Excellent intent. It appears to be a new capability in OG 7, it was not available in OG 4; 5; 6. By all means, a feature to exploit … if possible, if it works.

Line Separator

  • The Line Separator does not require resizing (all items are 3.2cm wide).
  • It has to be moved either way (yours or mine) because the number of elements in the Relational Key (above the line) varies with each instance.
  • It does not move with every change because once the Key (above the line) is stable, it does not move
  • It specifically must not be attached to a Magnet of anything, because that would cause it to move with that thing (vertical centre in your example), rather than the fixed number of elements that it serves.

Enclosing Rectangle
Further, working with Magnets is fiddly. We want:

  • one single Shape in the Group to be Magnet-enabled (if only to avoid auto-attachment of lines to the members, which is a royal pain when modelling)
  • that one Shape to have Magnets set with the overall diagram (consistent connections) in mind (definitely not for each instance of the Table symbol). Eg. top and bottom Magnets only; horizontally centred; spread a little at the top, crowded at bottom.

Yes. That is by design, not by accident. Any alternative would be poorer.

below (in the GUI) = behind (in reality).

It appears to be even worse than that (I don’t have OG 7, I can’t check it myself): you now have two Attributes Shapes, or worse, three Key & Attributes Shapes, to make up the table element, but they are not related to each other, the OG Table is an arbitrary collection, FIFO.

Harumph. Apparent bug. No surprise, if you understand my sentence above.

Obviously, my Stencil Object does not suffer those problems.

In your example, in the OG Table, the contents are just a loose collection, not an hierarchy, not related.

Therefore, I would say, those two limitations deem (make) your suggestion unusable for IDEF1X Table symbol.

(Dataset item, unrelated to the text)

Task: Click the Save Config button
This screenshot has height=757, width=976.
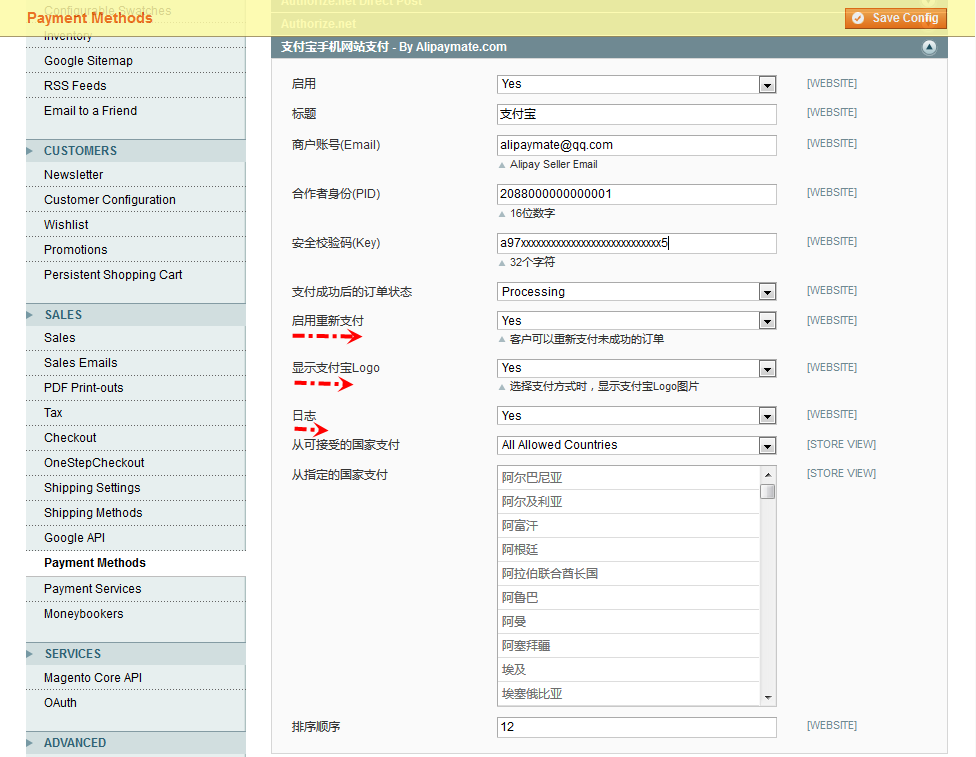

In sum, a balance has to be achieved, between what one can get OG to do (as much as possible), versus what one has to do when erecting an actual model using the Stencil objects, which includes any demanded change to each instance of the Table symbol.

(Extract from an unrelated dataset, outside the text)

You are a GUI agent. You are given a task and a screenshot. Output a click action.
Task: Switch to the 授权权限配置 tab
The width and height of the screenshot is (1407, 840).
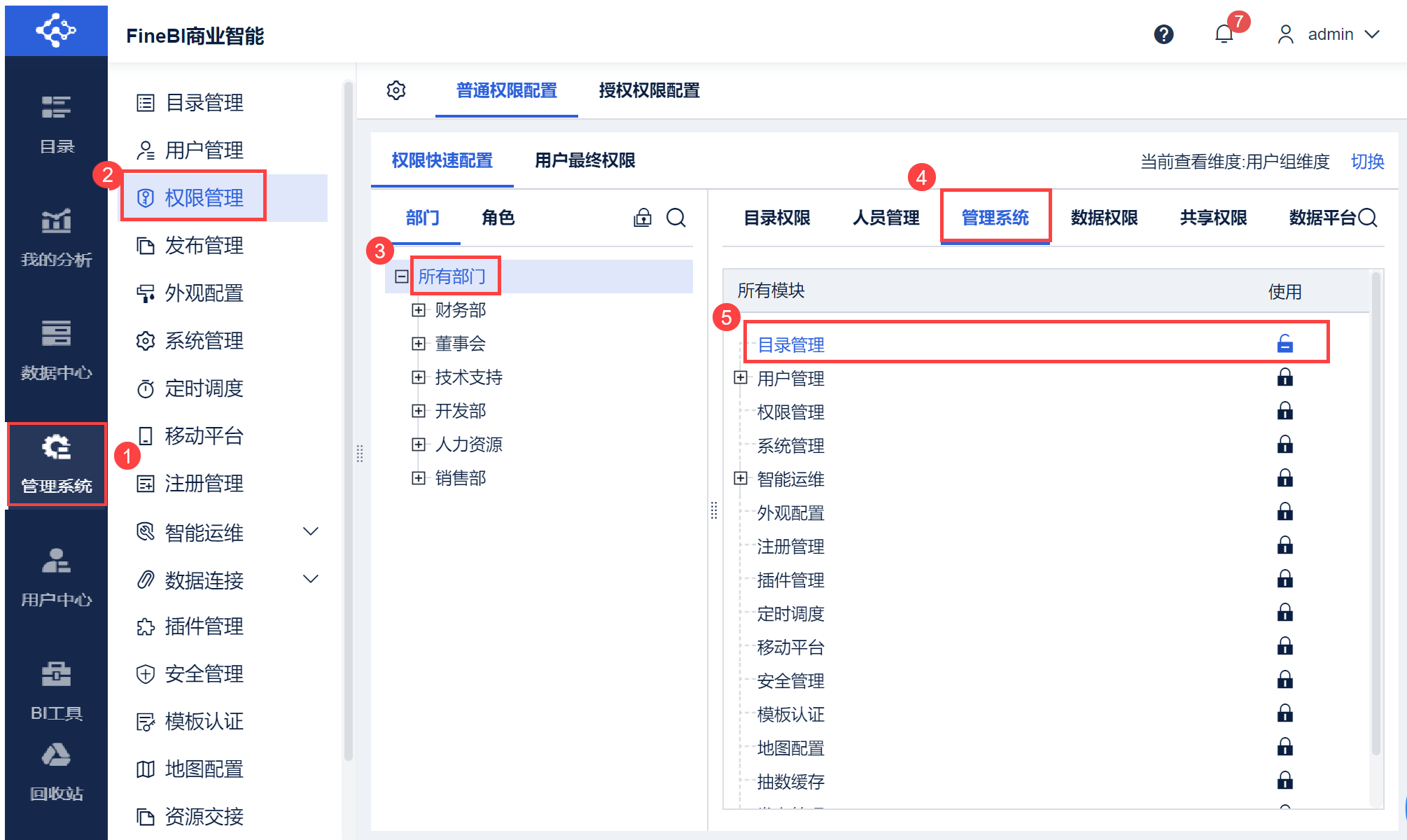click(649, 90)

  • Mine uses an integral symbol in the Stencil, that minimises the change to each instance after erection
  • Yours automates the Stencil symbol one more step, but demands changes to each instance after erection
    • And correction of the two limitations
    • And fiddling with connections to Magnets.

Nevertheless, for OG diagrams other than this particular usage (IDEF1X diagram), your initial post regarding auto-resizing a box with multiple sections, within OG limitations, may well be useful.

Grid vs Line Spacing

Yes and no. It is not that simple, as you will learn, as you progress with using OG. Eg. Line Spacing with the TextObject or the Table is actually quite good: eg. my lines are set to 0.9 x the “normal” line height for the font. No, I am not advising “tweaking”. Yes, you have to have Margins, and yes, they are in point-size units.

What I am saying is, strictly:

  • get used to the Grid (cm) and using only the Grid for all your arithmetic, because every article relates to the Grid.
  • TextObjects are (must needs be) different, because they contain some font, and that demands point-size units for increments; spacing; Margins; etc.
    • The TextObject itself remains aligned to the Grid.